= Job A =
In the Form 8-K filing, how large is the bridge financing named in the Letter of Intent?

= Extract provided =
* * * *
UNITED STATES

SECURITIES AND EXCHANGE COMMISSION

Washington, DC 20549

 

FORM 8-K

 

CURRENT REPORT

 

Pursuant to Section 13 or 15(d) of the Securities Exchange Act of 1934

 

Date of Report (Date of earliest event reported): May 30, 2018

 

PROGREEN US, INC.

 

(Exact Name of Registrant as Specified in Its Charter)

 

Delaware   000-25429   59-3087128
(State or Other Jurisdiction   (Commission   ( I.R.S. Employer
of Incorporation)   File Number)   Identification No.)

 

2667 Camino del Rio South, Suite 312, San Diego, CA   92108-3763
(Address of Principal Executive Offices)   (Zip Code)

 

Registrant’s telephone number, including area code: (619) 487-9585

 

Indicate by check mark whether the registrant is an emerging growth company as defined in Rule 405 of the Securities Act of 1933 (§230.405 of this chapter) or Rule 12b-2 of the Securities Exchange Act of 1934 (§240.12b-2 of this chapter).

 

Emerging growth company [X]

 

If an emerging growth company, indicate by check mark if the registrant has elected not to use the extended transition period for complying with any new or revised financial accounting standards provided pursuant to Section 13(a) of the Exchange Act. [  ]

 

Check the appropriate box below if the Form 8-K filing is intended to simultaneously satisfy the filing obligation of the registrant under any of the following provisions (see General Instruction A.2. below):

 

[  ] Written communications pursuant to Rule 425 under the Securities Act (17 CFR 230.425)
   
[  ]  Soliciting material pursuant to Rule 14a-12 under the Exchange Act (17 CFR 240.14a -12)
   
[  ] Pre-commencement communications pursuant to Rule 14d-2(b) under the Exchange Act (17 CFR 240.14d -2(b))
   
[  ] Pre-commencement communications pursuant to Rule 13e-4(c) under the Exchange Act (17 CFR 240.13e -4(c))

 

 

 

 
 

 

BACKGROUND

 

ProGreen US, Inc. (ProGreen) is providing the following background comments regarding disclosures in the Items included in this Current Report.

 

Global Capital Partners Fund Limited Financing Commitment

 

This conventional financing represents the first stage in the larger funding plan, as referenced in the press releases and Twitter communications listed below. The company intends to use the proceeds from this bridge loan to pay off convertible notes and other debt, as well as to further its Baja California projects.

 

  From the Company’s Twitter account @ProGreenUS on May 22, 2018: “We have now executed the Letter of Intent for a bridge financing of $5M (referred to in yesterday’s announcement https://www.progreenus.com/pr-20180521/). Now proceeding with the underwriting due diligence.”
  Press release on May 21, 2018: “ProGreen Receives LOI’s for First Stage of Larger Funding Plan”
* * * *
= Records for this exercise =
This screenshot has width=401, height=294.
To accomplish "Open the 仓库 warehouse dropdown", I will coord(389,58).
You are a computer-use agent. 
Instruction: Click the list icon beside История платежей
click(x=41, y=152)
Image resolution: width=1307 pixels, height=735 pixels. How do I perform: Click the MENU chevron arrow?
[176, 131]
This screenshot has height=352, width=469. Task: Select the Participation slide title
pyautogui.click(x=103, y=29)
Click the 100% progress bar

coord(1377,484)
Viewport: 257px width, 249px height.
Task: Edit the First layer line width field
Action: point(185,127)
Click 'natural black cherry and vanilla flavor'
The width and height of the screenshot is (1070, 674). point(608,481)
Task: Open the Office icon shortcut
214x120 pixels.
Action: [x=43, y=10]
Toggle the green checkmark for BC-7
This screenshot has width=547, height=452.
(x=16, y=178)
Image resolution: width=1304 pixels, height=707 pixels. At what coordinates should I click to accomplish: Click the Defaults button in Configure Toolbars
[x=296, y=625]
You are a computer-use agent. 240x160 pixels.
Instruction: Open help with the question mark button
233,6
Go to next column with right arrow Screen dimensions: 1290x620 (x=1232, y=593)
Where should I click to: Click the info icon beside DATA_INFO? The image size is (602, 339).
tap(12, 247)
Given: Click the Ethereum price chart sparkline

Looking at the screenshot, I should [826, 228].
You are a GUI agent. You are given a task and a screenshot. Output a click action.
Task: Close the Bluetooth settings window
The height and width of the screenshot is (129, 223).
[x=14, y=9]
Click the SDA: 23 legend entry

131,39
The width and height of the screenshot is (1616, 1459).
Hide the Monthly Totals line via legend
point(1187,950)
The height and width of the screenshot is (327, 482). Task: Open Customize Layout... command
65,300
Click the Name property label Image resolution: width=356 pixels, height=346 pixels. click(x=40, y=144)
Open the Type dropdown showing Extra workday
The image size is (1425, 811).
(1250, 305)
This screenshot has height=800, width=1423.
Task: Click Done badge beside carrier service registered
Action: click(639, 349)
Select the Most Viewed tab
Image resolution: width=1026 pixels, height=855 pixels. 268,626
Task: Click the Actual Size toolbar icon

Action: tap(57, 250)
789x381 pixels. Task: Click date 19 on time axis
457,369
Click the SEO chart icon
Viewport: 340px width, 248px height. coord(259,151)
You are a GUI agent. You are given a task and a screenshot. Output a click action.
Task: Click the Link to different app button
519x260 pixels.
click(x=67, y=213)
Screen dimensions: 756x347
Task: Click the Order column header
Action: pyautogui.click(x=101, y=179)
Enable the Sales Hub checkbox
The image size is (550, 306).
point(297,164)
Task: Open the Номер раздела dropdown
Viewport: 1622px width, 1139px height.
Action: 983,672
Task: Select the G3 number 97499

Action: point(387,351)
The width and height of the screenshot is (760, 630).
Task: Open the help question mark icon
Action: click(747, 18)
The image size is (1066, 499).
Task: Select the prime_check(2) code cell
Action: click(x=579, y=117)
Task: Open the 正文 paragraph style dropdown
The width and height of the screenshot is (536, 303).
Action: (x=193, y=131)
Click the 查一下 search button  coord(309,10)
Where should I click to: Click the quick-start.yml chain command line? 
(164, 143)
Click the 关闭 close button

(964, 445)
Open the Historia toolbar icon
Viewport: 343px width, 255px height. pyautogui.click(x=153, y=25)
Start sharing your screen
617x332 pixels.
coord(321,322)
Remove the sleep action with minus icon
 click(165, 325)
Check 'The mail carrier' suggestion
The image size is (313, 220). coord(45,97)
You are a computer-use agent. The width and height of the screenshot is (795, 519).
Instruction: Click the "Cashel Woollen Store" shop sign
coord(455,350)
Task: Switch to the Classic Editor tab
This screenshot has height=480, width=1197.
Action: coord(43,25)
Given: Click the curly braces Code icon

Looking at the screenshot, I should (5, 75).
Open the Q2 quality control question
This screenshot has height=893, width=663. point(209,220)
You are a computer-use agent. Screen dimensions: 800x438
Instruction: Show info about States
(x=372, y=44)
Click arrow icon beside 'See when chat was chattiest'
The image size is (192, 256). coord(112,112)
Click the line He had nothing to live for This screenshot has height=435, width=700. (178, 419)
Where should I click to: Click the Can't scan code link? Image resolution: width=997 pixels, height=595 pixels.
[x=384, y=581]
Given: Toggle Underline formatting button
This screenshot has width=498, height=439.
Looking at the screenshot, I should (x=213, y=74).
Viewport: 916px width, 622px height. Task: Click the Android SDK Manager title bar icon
* * * *
= Job B =
Express the stretch of the records from the line that contains "You are a computer-use agent. Screen" through the end of the records as a JSON list of strings, one string per line, with blank lines left out.

= Written answer A =
$5M

= Written answer B =
[
  "You are a computer-use agent. Screen dimensions: 800x438",
  "Instruction: Show info about States",
  "(x=372, y=44)",
  "Click arrow icon beside 'See when chat was chattiest'",
  "The image size is (192, 256). coord(112,112)",
  "Click the line He had nothing to live for This screenshot has height=435, width=700. (178, 419)",
  "Where should I click to: Click the Can't scan code link? Image resolution: width=997 pixels, height=595 pixels.",
  "[x=384, y=581]",
  "Given: Toggle Underline formatting button",
  "This screenshot has width=498, height=439.",
  "Looking at the screenshot, I should (x=213, y=74).",
  "Viewport: 916px width, 622px height. Task: Click the Android SDK Manager title bar icon"
]